» SUPPLIED RECORDS
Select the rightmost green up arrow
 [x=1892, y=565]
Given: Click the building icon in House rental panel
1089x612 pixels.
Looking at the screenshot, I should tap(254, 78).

» WHAT IS BEING ASKED
Word for word, write out all of the data above.

» TASK RESULT
Select the rightmost green up arrow
 [x=1892, y=565]
Given: Click the building icon in House rental panel
1089x612 pixels.
Looking at the screenshot, I should tap(254, 78).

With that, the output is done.